Progesterone sperm surface receptor blockage

In several mammalian species, a P receptor was observed in the sperm cell surface [10], [11], however, no report was found in the rabbit. We first verified the presence of a P receptor in rabbit spermatozoa by means of western blot and immunocytochemistry. Two proteins of ∼120 kDa and ∼80 kDa MW were detected in rabbit spermatozoa (Fig. 3A). Since the antibody was developed for human breast cancer cells, and it was described that human spermatozoa express a P receptor [10], we also searched for the presence of a P receptor in human sperm lysate, where only a protein of ∼80 kDa was observed (Fig. 3A). Cell lysates from rat brain and the MCF-7 cell line were assayed as positive P-receptor controls [10], [15]. In both cases, the antibody recognized the same MW proteins observed in rabbit spermatozoa, but an additional protein of ∼45 kDa was observed in the MCF-7 cell line. These results suggested the presence of two P-receptors in rabbit spermatozoa. In order to know whether these receptors were located in the cell surface, live capacitated rabbit spermatozoa were incubated with the antibody used for western blot, without cell permeabilization. Rabbit spermatozoa showed an intense label over the acrosomal region (Fig. 3B), whereas in human spermatozoa it was also observed in the tail (Fig. 3D). No labeling was observed when the primary antibody was omitted as a negative control (Fig. 3C and 3E). The results suggested the presence of at least one P-receptor located in the surface of rabbit spermatozoa.

Figure 3

A cell surface P receptor is involved in the sperm chemotactic response.
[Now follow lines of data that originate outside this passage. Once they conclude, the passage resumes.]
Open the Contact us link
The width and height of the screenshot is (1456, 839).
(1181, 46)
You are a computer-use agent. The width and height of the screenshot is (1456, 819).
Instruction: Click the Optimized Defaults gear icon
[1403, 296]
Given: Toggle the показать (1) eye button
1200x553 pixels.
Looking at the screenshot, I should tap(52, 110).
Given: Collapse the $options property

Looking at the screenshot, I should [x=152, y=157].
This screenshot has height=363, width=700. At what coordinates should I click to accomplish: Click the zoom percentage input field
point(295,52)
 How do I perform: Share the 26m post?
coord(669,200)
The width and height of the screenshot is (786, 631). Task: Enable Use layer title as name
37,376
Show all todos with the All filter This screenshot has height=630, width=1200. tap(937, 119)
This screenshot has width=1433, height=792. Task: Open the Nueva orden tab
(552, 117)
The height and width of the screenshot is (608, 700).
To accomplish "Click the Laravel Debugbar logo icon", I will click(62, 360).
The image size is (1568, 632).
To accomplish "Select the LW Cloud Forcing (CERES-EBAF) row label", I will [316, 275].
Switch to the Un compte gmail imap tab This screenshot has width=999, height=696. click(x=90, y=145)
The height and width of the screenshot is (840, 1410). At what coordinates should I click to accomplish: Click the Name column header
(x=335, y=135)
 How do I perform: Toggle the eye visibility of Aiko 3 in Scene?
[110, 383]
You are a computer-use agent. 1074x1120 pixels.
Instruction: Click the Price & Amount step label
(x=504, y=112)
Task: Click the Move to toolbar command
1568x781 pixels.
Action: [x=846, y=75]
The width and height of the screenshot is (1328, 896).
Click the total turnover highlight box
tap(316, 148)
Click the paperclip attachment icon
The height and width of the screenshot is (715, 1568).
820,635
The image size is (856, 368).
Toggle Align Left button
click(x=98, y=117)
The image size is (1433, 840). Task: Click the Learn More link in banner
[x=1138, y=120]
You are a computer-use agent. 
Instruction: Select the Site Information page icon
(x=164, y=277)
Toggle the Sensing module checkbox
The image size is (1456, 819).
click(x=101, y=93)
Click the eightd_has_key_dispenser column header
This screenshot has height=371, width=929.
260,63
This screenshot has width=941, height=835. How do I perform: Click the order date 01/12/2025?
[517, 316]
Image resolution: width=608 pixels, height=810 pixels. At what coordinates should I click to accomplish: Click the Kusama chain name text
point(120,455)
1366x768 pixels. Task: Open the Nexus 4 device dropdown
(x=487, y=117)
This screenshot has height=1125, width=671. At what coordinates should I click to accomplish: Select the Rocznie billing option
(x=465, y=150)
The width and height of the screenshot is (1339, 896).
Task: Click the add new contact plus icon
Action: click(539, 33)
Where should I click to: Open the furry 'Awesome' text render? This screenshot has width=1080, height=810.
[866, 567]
A, western blot with an anti-P receptor antibody in rabbit and human spermatozoa; rat brain and MCF-7 cell line lysates were carried out as positive controls. Three experiments were carried out. B–E, cell surface P receptor localization in non permeabilized spermatozoa by immunocytochemistry with an anti-P receptor antibody. The P receptor is localized over the acrosomal region in rabbit spermatozoa (B), and also in the tail of human spermatozoa (D); C and E are the respective negative controls in the absence of anti-P receptor antibody. F, Percentage of oriented spermatozoa towards the OCC conditioned medium (0.1 OCC/ml) previously incubated with anti-P receptor antibody (Anti-PR), whereas the incubation with an unrelated antibody (IgG) was assayed as negative control. The sperm capacitation medium (BWW) and 1∶104 bovine FF were assayed as negative and positive chemotaxis controls, respectively. Four to five experiments were carried out, giving a total of 600–750 analyzed spermatozoa per treatment. Data are expressed as mean±SE. a Significant differences vs. BWW (p<0.05).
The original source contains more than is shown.